━━━ Supplied material

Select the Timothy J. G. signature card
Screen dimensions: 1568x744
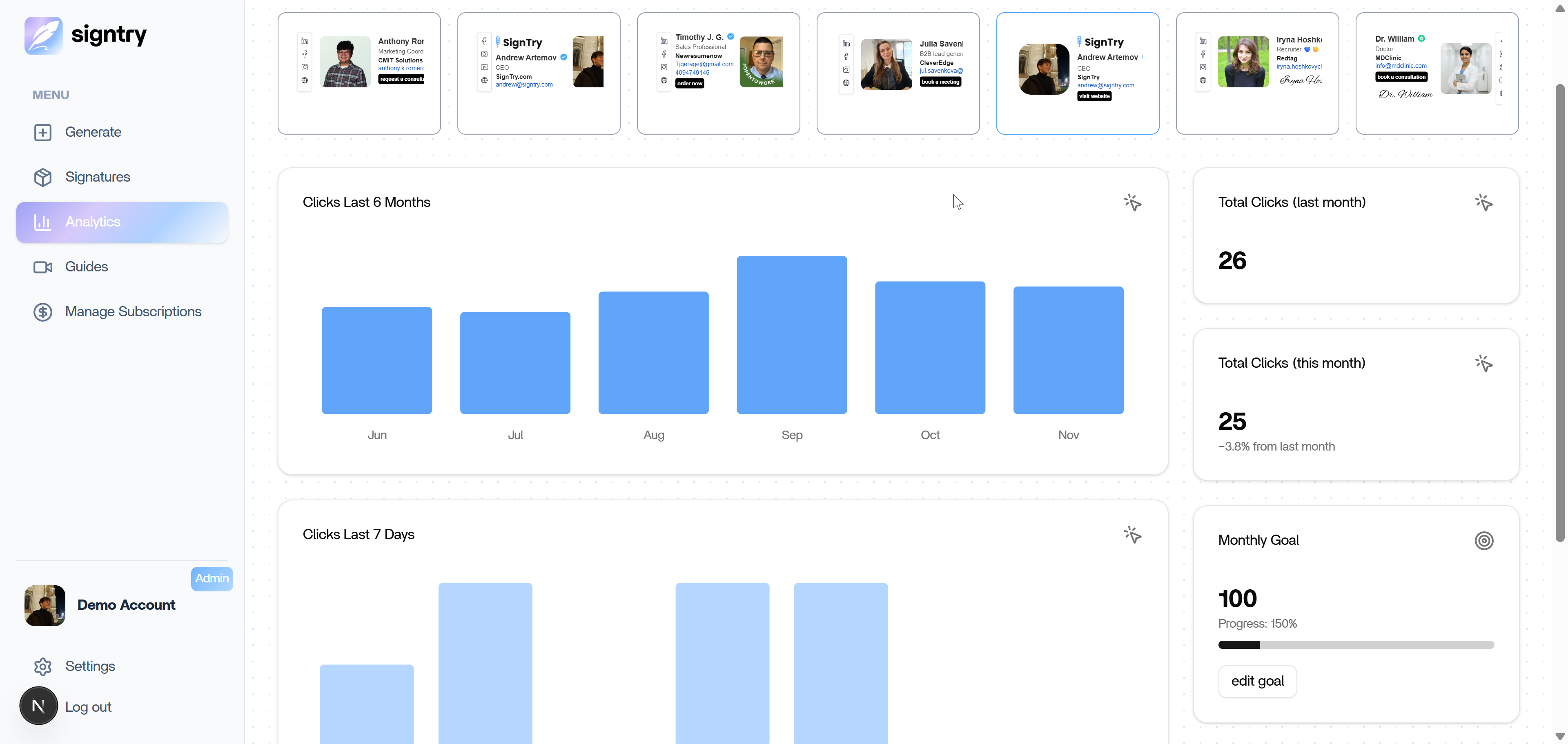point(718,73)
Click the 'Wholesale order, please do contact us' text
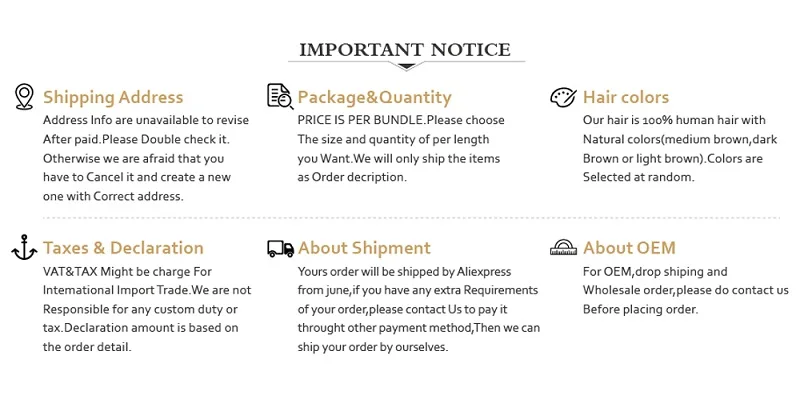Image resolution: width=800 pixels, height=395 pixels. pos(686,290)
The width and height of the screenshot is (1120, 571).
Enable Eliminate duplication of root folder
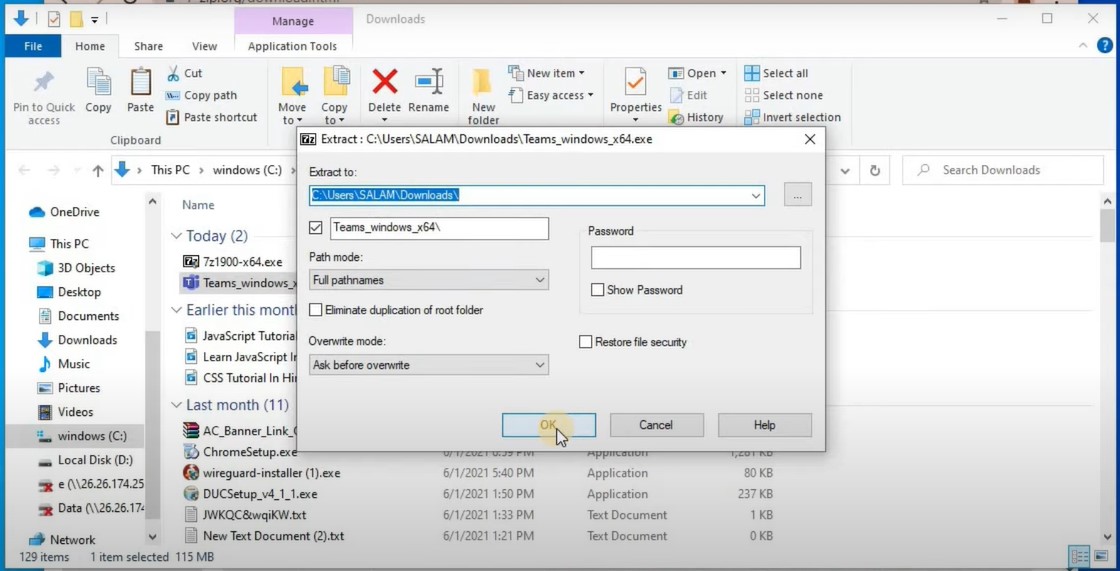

━━━━━━

- **Description of the task**
Write out every line of the records above again, requests included, multiplying each number in the answers (the coordinates and the stated image sizes) by 2.3 and rounding to whole numbers, with halves rounded up. Leave the pictures out.

- **Final result**
Select the Timothy J. G. signature card
Screen dimensions: 1568x744
point(1651,168)
Click the 'Wholesale order, please do contact us' text
Image resolution: width=1840 pixels, height=909 pixels. pos(1578,667)
The width and height of the screenshot is (1120, 571).
Enable Eliminate duplication of root folder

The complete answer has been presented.